═════ The data ═════

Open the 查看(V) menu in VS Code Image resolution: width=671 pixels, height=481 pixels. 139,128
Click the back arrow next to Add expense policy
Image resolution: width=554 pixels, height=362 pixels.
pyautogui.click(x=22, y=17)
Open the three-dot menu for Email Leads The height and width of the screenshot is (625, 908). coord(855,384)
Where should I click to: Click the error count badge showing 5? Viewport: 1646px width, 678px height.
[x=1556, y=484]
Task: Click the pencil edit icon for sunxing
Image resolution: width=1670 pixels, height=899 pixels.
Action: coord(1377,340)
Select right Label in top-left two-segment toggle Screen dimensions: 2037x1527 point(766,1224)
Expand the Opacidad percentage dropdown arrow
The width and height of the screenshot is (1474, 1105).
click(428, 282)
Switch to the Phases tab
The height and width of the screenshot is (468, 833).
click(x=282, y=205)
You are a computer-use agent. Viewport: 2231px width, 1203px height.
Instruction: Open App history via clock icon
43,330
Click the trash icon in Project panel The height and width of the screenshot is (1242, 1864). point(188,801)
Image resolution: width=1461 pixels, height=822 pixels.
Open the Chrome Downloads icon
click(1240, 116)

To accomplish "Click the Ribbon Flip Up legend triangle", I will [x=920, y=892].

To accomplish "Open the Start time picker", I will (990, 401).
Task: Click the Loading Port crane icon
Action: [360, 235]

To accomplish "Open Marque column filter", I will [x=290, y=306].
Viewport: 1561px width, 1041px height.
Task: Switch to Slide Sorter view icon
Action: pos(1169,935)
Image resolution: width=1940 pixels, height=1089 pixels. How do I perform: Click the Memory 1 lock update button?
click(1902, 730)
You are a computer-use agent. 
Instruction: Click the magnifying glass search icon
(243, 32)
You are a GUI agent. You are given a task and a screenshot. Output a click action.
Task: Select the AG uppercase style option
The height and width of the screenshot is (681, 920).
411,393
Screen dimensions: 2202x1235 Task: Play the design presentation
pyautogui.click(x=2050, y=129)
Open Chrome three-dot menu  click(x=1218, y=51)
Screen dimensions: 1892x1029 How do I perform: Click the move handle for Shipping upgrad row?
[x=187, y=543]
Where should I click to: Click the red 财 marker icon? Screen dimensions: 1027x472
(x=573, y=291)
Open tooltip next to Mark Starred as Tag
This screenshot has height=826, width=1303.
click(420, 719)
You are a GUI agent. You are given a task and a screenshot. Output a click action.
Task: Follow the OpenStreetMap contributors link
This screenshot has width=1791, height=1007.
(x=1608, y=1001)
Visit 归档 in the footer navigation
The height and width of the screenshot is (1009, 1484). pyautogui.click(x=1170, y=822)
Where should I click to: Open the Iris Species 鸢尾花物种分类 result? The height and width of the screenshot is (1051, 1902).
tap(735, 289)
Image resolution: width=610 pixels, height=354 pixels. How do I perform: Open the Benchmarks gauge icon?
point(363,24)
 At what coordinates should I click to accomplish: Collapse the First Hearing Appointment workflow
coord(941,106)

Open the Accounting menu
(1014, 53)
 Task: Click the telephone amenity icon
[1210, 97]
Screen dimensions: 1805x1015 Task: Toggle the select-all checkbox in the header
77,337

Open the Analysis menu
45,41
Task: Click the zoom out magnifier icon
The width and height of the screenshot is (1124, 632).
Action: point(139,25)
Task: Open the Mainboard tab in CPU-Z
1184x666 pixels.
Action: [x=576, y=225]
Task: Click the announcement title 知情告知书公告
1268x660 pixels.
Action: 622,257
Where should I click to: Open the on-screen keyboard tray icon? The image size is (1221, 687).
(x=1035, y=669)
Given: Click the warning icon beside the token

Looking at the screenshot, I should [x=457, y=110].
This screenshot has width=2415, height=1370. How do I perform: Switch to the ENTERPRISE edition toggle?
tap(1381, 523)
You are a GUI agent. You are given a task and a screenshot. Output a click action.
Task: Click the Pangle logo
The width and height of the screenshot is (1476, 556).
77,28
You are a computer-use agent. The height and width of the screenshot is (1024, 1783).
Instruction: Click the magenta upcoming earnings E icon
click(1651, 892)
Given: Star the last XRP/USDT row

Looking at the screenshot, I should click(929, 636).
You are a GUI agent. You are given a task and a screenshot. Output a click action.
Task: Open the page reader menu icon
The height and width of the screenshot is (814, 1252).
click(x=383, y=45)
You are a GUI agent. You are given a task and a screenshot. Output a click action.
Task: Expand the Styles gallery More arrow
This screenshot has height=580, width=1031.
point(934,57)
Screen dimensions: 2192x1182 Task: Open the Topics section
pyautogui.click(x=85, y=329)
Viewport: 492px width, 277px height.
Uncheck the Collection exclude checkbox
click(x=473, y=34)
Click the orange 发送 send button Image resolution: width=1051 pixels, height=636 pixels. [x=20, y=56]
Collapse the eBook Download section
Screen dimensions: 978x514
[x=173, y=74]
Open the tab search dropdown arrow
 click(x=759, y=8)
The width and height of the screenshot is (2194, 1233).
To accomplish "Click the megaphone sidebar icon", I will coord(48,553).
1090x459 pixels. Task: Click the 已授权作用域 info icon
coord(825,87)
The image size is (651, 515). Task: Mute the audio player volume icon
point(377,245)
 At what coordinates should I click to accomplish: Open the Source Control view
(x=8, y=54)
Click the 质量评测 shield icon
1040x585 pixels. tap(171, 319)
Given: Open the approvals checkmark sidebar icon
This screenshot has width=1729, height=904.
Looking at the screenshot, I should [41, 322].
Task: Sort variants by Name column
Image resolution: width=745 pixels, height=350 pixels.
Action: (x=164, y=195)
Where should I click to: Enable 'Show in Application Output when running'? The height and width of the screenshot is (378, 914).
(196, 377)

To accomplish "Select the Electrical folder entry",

═════

## Instructions for the task
In the entries above, which lines hold the string "Expand"? Report all of them.

## Answer below
Expand the Opacidad percentage dropdown arrow
Task: Expand the Styles gallery More arrow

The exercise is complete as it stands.